Homelessness was on the rise in New York City during the 1870s largely due to a wave of European immigration. In 1872, investment banker Alfrederick Smith Hatch donated a former dancing hall located on 316 Water Street to Jerry McAuley and his wife, Maria Fahy McAuley. The couple opened a rescue mission called The Helping Hand for Men. The name soon changed to McAuley's Water Street Mission.

After three years, McAuley and his friends built a three-story brick building to replace the original frame structure. In 1912, that building was torn down and a new four-story building was erected. It was designed by architect Bradford Gilbert, former mission trustee and second husband to Maria after McAuley's death. The building cost $100,000 and included a chapel, dormitories, and modern conveniences.

In 1927, the John Markle dormitory was dedicated. During the 1960s, McAuley Water Street Mission moved to its current location at 90 Lafayette Street. In 2000, the rescue mission was renamed to its current name, New York City Rescue Mission. The building began expansion for a third floor in 2011.

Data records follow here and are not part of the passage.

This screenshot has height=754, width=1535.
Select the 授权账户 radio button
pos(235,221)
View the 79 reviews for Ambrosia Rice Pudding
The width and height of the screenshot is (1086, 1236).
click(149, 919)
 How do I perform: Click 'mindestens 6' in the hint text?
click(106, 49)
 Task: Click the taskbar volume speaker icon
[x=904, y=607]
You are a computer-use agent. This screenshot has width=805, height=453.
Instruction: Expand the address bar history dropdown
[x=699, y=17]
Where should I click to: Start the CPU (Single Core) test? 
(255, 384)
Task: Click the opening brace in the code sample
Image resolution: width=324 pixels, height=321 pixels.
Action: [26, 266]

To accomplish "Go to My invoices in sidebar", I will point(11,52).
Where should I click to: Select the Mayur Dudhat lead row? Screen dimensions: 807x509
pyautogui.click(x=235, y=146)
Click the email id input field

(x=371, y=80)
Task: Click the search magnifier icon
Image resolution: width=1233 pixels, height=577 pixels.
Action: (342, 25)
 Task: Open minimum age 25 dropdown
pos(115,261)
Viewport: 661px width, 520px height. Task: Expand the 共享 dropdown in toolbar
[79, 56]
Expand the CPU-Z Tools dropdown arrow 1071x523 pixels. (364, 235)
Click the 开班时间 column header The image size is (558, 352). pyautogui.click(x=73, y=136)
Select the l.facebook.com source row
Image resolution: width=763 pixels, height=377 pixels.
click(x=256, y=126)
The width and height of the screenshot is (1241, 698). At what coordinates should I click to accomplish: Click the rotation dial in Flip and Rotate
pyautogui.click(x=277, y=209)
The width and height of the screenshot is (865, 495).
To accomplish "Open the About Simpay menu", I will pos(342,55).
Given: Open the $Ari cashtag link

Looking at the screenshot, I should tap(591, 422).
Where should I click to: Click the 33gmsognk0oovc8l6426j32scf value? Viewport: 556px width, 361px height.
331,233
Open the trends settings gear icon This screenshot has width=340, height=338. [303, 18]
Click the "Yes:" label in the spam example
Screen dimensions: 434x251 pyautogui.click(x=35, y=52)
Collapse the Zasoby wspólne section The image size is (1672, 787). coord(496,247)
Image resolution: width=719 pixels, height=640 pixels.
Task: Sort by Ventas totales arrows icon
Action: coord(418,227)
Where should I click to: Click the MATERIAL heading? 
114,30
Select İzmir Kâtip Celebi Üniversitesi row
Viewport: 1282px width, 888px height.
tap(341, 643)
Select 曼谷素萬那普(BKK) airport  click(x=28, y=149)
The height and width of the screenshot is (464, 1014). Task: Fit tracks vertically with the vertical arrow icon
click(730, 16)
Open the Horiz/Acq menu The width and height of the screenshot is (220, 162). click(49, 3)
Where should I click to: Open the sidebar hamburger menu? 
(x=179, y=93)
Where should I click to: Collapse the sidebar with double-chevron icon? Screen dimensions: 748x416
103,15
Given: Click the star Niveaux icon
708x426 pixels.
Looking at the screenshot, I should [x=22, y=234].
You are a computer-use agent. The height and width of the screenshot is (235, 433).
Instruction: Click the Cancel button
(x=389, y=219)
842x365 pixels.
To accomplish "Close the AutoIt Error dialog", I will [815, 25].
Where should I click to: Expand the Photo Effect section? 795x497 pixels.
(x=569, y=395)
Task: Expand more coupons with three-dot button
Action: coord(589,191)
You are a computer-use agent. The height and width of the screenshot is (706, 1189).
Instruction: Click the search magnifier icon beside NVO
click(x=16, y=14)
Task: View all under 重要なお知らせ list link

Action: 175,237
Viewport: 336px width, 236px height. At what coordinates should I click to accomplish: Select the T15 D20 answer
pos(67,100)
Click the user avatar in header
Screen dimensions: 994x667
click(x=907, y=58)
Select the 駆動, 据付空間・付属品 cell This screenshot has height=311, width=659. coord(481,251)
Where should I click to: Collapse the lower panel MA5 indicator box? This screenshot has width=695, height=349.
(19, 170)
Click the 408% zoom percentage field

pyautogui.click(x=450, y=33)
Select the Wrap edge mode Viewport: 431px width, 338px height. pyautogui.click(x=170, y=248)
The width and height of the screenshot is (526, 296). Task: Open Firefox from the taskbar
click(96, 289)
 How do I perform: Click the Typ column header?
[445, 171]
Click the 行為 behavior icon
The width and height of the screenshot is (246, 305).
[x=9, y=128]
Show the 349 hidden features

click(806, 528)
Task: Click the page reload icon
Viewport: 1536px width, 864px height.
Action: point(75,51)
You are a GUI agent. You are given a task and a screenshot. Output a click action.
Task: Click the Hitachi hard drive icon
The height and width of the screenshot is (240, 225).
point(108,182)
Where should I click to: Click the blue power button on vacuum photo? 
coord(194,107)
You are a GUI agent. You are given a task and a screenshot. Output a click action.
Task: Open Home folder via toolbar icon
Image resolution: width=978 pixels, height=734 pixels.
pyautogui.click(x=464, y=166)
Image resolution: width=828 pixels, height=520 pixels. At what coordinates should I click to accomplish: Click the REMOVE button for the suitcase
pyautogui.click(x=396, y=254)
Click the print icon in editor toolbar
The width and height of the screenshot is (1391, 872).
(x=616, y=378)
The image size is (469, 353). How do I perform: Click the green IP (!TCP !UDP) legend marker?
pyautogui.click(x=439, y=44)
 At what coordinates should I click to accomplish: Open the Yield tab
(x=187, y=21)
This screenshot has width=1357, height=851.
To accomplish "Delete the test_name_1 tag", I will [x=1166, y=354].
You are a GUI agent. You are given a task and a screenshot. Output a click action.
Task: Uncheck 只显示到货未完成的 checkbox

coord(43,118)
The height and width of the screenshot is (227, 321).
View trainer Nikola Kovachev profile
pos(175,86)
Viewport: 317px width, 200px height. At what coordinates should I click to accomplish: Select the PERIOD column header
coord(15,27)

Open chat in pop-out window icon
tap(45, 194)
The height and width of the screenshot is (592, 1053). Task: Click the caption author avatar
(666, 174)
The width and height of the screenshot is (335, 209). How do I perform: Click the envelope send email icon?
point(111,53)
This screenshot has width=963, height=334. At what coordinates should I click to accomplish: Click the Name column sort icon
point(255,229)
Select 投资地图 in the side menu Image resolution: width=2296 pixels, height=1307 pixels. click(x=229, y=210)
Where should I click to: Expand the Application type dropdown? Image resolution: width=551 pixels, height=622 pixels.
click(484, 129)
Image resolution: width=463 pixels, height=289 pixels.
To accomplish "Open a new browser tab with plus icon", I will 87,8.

Since its founding, the homeless shelter provided housing for men only. In 2014, the shelter opened to women after 142 years of being male-exclusive. By 2015, 220 beds were available.

== Today ==

In November 2017, New York City Rescue Mission became a controlled affiliate of The Bowery Mission. The organization’s 90 Lafayette St. campus is now called The Bowery Mission’s Tribeca Campus and serves as the combined organization’s primary site for overnight shelter and care.